7

80 8 2
                                    

Setelah drama yang begitu panjang antara Sabrina, Kai, dan juga Jeni. Akhirnya Jeni, di sini kamu tinggal bersama mereka tapi tidak bisa masuk rumah. Dia dapat tempat di paviliun. Meski begitu, perempuan itu sudah bersikap sama sombong. Bahkan sudah berani menyamakan dirinya dengan Sabrina.

Seperti yang pagi ini dia lakukan, ketika pelayan yang ditugaskan untuk mengurusnya bertanya dia mau sarapan apa.

Duduk di sofa sembari menyilang kaki, jadi membayangkan sebagaimana layaknya dia harus diperhatikan di sini. Karena dia tidak ingin disaingi Sabrina, perempuan itu berkata, "Aku mau makanan sama seperti yang Sabrina makan!"

"Baik, Bu." Pelayannya itu kemudian pergi setelah mendapat perintah dari Jeni. Dia pergi ke rumah utama untuk meminta sedikit makanan sarapan ya disiapkan di rumah tersebut.

Setelah mendapatkannya, dia kembali ke paviliun membawa nampan yang berisi sarapan untuk Jeni.

"Apa-apaan ini!" Jenny marah ketika dia melihat semangkuk bubur ketan hitam dan juga air madu hangat. Menurutnya makanan itu sama sekali tidak layak untuk disajikan. Rumah ini begitu mewah. Mereka pasti punya koki atau stok makanan elite lainnya. 

 "Aku minta makanan bukan, disajikan makanan sampah kayak gini!" Sabrina mungkin saja menikmati makanan khas Eropa dari sajikan oleh koki profesional. Sementara, Jenny malah diberikan makanan ini?

Jeni mengatakan kalau itu adalah makanan sampah.

“Tapi, Bu. Ibu bilang tadi mau makanan yang sama dengan Bu Sabrina. Ya ini makanan yang Bu Sabrina makan.” Pelayan di rumah yang tidak tahu apa-apa itu hanya menjelaskan sesuai dengan faktanya.

Tidak peduli apa pun alasan yang jelas dia tidak mau makanan murah seperti itu. Dia sudah tinggal di rumah ini, harusnya mendapatkan pelayanan istimewa.

“Aku nggak mau makan yang kayak gini. Kamu kira aku ini apa sampai harus dikasih makanan yang kayak gini!”

Pelayan yang tidak mau banyak bicara kembali ke ruang utama. Dia membawa lagi makanan tadi ke dapur untuk diganti dengan menu lainnya. Tapi, belum sampai tugasnya diselesaikan pelayan tadi malah bertemu dengan Sabrina.

Semula mereka membawa makanan tersusun rapi, juga ditutup dengan rapat. Tapi, sekarang sudah beda semua bentuknya.

“Ini kenapa makanannya berantakan?” Sabrina bertanya.

“Maaf, Bu. Tadi itu Bu Jeni minta sarapan yang sama kayak Bu Sabrina, tadi waktu kami siapkan dia marah-marah.”

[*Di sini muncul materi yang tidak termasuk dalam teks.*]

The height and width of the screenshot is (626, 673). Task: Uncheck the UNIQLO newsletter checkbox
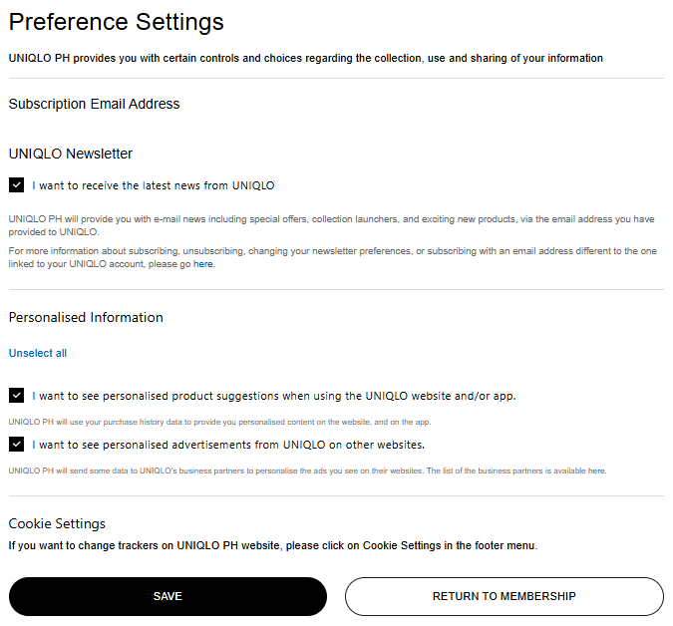click(x=16, y=185)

“Alasannya apa dia marah-marah?”

“Katanya karena makanan dikasih ini malah nggak layak makan.”

Rupanya belas kasihan yang diberikan Sabrina tidak juga membuat Jeni bisa berpikir. Dia masih saja jadi orang yang angkuh dan tidak tahu diri.

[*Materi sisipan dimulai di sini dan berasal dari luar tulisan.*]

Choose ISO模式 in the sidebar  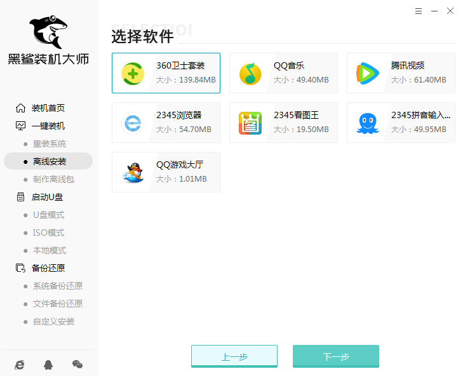(x=48, y=232)
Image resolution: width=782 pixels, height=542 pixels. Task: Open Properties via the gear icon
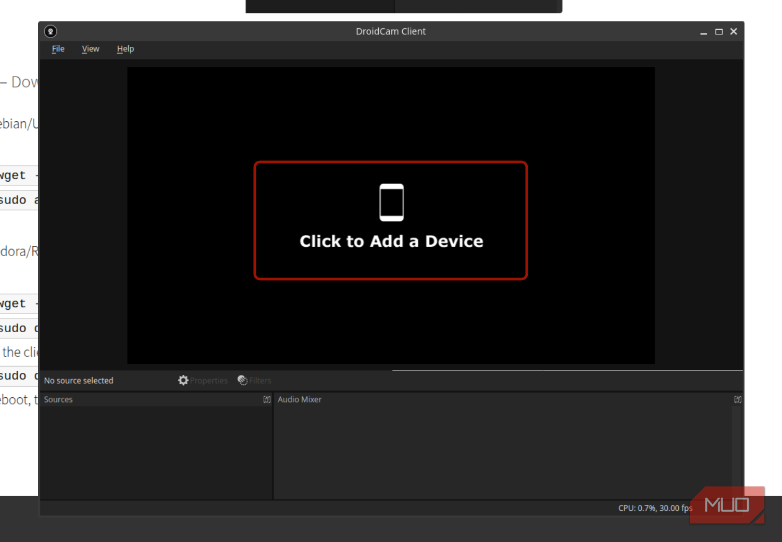coord(183,381)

“Tunggu di sini!” Sabrina mengambil nampan yang dibawa pelayannya. “Kalian nggak usah siapin makanan lagi untuk dia.”

Tanpa ragu, Nyonya di rumah itu akhirnya pergi ke paviliun untuk menegur apa yang Jenny lakukan. Tidak segan-segan Sabrina menaruh nampan di meja secara kasar, membuat perempuan yang merusak rumah tangganya itu membulat matanya.

Mulut Jenny sudah terbuka mengatakan sesuatu. Tapi, dengan sigap Sabrina mengingatkan dia lebih dulu.

“Jeni kamu itu bukan nyonya di sini. Jadi, jangan sok ngatur.”

“Apa sih, kamu?” Dalam kondisi hamil Jenny melipat tangan berusaha untuk mendorong Sabrina agar menjauh. “Kenapa, jadi kamu yang sewot urusan aku mau makan apa!”

“Dengar, Jeni, aku sama sekali nggak masalah dengan apa yang mau kamu makan. Tapi, aku paling marah kalau kamu semena-mena dengan pekerja di rumah ini!” Bahkan Sabrina sendiri sebagai nyonya di rumah ini tidak pernah memperlakukan mereka semena-mena. Bagaimana mungkin dia yang hanya orang menumpang malah berani macam-macam.